In the wake of the Gojra attack, Christians have deliberated whether to arm themselves so they can defend themselves against further attacks. One Christian, Naveed Masih, who fired into the air as the Islamist throng attacked, has been credited with reducing the number of casualties and damages. Dubbed Naveed the Soldier, he was the only man with a rifle when the mobs charged Gojra. Several Christian women had taken refuge in his house.

A Muslim association based in Gojra, the Muslim Mahaz Tanzeem for Peace, has since tried to blame Maish for setting off the violence and charged three priests and another Christian with providing him weapons. According to Asia News, the association has threatened another Islamist wave of violence unless the four Christians are arrested.

District Councilor Rakha said that since the attack, about 15 boys have been armed and trained to keep watch at night. Christians in other areas, such as Youhanabad and Bahar Colony in Lahore, told Compass that they would rather die defending themselves than be killed doing nothing.

Petition for Prosecution

In view of the increase in attacks against Christians in Pakistan, the American Center for Law and Justice (ACLJ) has filed a petition with the United Nations through its European body, the European Center for Law and Justice.

“We have expressed in the strongest terms possible that the Pakistani government must prosecute acts of violence based upon religion,” said Jay Sekulow, Chief Counsel of the ECLJ and the U.S.-based ACLJ. “Christians are being singled out and murdered because of their faith.
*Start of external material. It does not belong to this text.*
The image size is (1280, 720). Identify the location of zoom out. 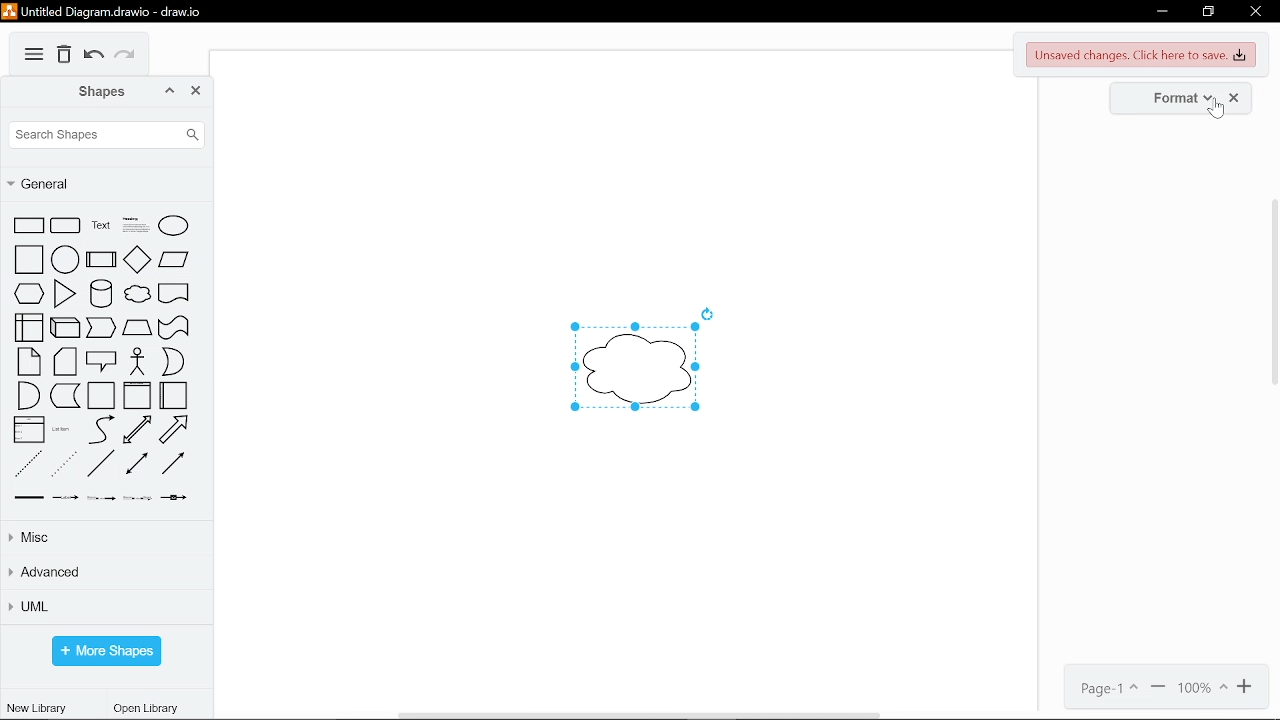
(1159, 688).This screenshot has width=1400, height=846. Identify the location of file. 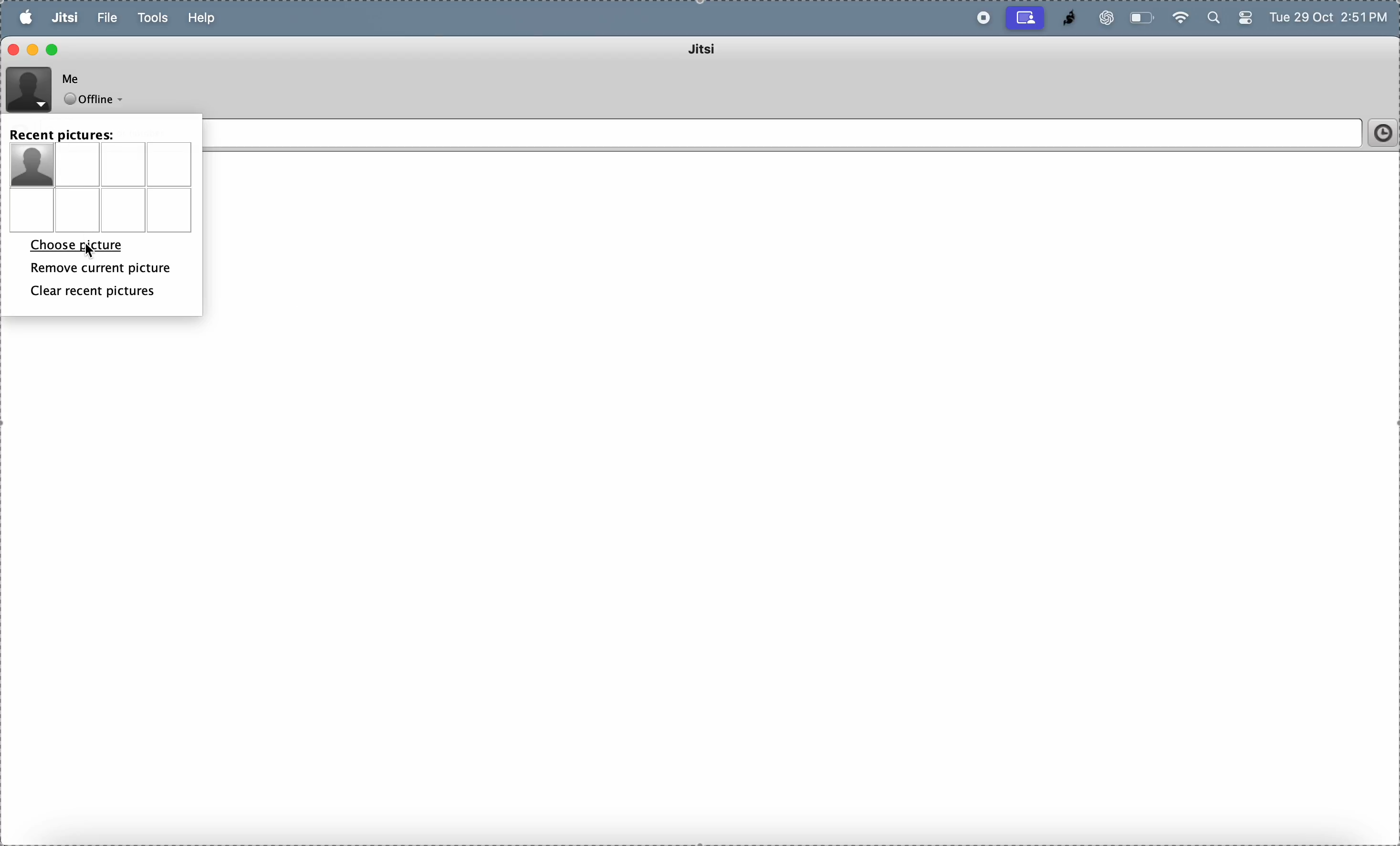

Only when the Pakistani government effectively prosecutes those responsible for the acts of violence will attacks against Christians end.”

The “blasphemy laws” that encourage Muslim violence against Christians violate the principle of the universality of religious freedom to which Pakistan officially adheres, Sekulow said.

The ECLJ petition calls on Pakistan to prosecute deadly attacks on Christians, which have claimed the lives of at least 60 Christians in the past decade in at least 27 separate incidents of Muslim-on-Christian violence. The ECLJ filing states: “More than two decades of blasphemy laws have taught Pakistani Muslims that the punishment for allegedly insulting Islam is death. The Pakistani government must repeal or procedurally change blasphemy laws.”

Because Pakistan has proclaimed the Universal Declaration of Human Rights and the International Covenant on Civil and Political Rights in a resolution to the U.N. that it presented on behalf of the Organization of the Islamic Conference, it should abide by those terms for its own religious minorities, the ECLJ petition states.